• **TASK TO COMPLETE**:
Keeping each line exactly as it is, output all of the records.

[SUPPLIED MATERIAL — start]

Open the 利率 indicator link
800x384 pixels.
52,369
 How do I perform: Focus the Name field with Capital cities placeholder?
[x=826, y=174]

[SUPPLIED MATERIAL — finish]

• **ANSWER**:
Open the 利率 indicator link
800x384 pixels.
52,369
 How do I perform: Focus the Name field with Capital cities placeholder?
[x=826, y=174]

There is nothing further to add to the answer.